Frostpunk nails presentation perfectly, and the narrative side of the game is pretty fun. The game pulls you in into its world and tries its best to keep you in. Some general gameplay loops are good (scouts and overarching story), while others are - or would be - fine, if the game was devoid of the city builder layer. Frostpunk is a really bad city builder, and if you're looking for your fix, you won't find it here. It's more of a "choose your story" type of adventure, where 99% of decisions and options presented to you equal to a Sierra style death sequence and restarting the main mission which effectively is the only campaign/scenario/mission there is in the base game. If you pick a "wrong" option, its game ending consequence will be only visible dozen minutes later in the game. To complete the game, you need to solve the puzzle the developers thought of, and if you guess one step wrong - tough luck, try again. This is to detriment of the city builder part of the game, because by default the gameplay should offer multiple different paths to success, not funnel you down a narrow game of guessing "do I press A or B now". The city builder layer is extremely basic and highly unsatisfactory on its own. Random events do give you short term goals, but sometimes a certain sequence of subsequent events will contradict each other or require to stretch your human resources too thin (so you need to ignore one to not lose completely). And this sequence can accumulate. If you guess wrong what the future requires from you - tough luck. The temperature management is cool at first, but quickly overstays its welcome, since it requires a ton of micromanagement and prioritizing certain research options first in certain (not telegraphed) moments. If you're looking for certain spin on visual novel with resource management, this can be highly enjoyable and recommendable. If you're looking for a classic building experience only - better avoid. It's not fun.

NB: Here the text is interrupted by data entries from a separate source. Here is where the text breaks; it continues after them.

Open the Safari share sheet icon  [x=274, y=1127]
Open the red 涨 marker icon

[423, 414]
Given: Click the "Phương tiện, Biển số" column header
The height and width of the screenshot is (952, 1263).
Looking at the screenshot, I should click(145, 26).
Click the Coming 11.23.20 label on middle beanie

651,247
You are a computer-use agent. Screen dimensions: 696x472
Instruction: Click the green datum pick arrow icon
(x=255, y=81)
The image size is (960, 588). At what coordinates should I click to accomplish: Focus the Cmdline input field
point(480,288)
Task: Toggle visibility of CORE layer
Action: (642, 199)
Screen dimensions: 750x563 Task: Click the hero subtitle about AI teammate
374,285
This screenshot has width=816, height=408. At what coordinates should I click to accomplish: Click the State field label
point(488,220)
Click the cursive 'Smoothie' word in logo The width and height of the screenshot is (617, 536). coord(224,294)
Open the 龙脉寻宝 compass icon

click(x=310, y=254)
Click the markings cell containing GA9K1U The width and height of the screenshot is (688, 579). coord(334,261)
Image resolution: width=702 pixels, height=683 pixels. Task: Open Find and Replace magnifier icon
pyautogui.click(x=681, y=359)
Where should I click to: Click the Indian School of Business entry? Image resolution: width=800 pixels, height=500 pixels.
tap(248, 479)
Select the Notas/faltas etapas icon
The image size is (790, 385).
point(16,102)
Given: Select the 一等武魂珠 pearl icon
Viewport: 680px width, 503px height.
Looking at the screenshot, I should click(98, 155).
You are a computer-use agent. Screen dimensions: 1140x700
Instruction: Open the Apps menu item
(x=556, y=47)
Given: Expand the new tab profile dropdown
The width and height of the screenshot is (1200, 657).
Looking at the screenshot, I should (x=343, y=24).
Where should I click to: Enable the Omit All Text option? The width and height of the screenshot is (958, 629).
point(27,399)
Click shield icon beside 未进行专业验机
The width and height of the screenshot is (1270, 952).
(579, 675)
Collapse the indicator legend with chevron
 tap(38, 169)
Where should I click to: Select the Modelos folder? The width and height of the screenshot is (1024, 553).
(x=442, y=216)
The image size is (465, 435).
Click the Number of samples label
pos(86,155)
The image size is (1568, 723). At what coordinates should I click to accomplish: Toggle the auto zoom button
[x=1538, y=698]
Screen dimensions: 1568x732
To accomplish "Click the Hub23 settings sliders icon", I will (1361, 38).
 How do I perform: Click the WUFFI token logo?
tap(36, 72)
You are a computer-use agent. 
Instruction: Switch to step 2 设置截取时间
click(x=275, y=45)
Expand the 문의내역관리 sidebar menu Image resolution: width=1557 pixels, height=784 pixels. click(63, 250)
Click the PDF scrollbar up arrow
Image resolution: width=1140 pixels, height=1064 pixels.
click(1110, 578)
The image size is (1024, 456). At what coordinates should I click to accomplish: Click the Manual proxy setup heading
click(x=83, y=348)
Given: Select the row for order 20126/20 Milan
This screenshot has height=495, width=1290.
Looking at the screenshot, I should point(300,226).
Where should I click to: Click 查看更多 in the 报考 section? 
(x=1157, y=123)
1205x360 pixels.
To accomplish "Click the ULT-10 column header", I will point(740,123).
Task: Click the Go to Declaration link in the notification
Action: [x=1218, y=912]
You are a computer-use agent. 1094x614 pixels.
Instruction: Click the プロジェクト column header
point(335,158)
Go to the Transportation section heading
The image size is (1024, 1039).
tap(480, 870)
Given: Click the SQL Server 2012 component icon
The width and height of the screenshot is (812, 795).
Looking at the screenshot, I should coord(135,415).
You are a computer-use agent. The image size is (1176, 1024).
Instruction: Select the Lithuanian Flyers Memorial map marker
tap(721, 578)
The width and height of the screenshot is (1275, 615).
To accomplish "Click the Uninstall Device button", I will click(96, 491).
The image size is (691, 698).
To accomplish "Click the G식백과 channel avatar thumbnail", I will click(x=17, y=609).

The core loop is fun and engaging, combat is serviceable, but Death's Gambit tries its best to take you away from the meat of the game for the longest periods of time and in the most unfitting moments. 1/3 of the time I've spent in the game was on listening to bloated and incoherent dialogue and expositions at first, and then skipping it. Death's Door is really stoked on selling its story and characters to you, and will bug you like a stereotypical comedic merchant straight from a Monty Python sketch. This is to its detriment, because constant exposition and taking you away from playing made me stop playing it and uninstalling. The game is basically a soulslike in 2D, which works fine at its basic level. However, the setting and visuals are mediocre at best even on the surface, and pulling the Player into it isn't the best idea. The tone is all over the place, a comedic relief follows a comedic relief all the time, and the bits we're supposed to take seriously fall short and embarrasing. One of the strengths of Dark Souls and its setting/story was that it wasn't invasive and on the nose. You could enjoy it and read into it, but it never stood in the way of the gameplay and didn't require any time from the Player if they didn't want to spend time on it. Death's Door is a complete opposite of that. It's so aggressive in selling itself to you, that it takes you away from respawning and reclaiming your corpse (which is 100% you're focused on after dying in a soulslike and shouldn't be bothered) to a retrospective cutscene that takes a couple of minutes to complete. This is pure obliviousness to the design this kind of game should adhere to. The actual gameplay is fun, really. But it's not worth of the hassle of digging through all the noise that developers want to share with the Player and doesn't enhance the game in any way - quite the contrary.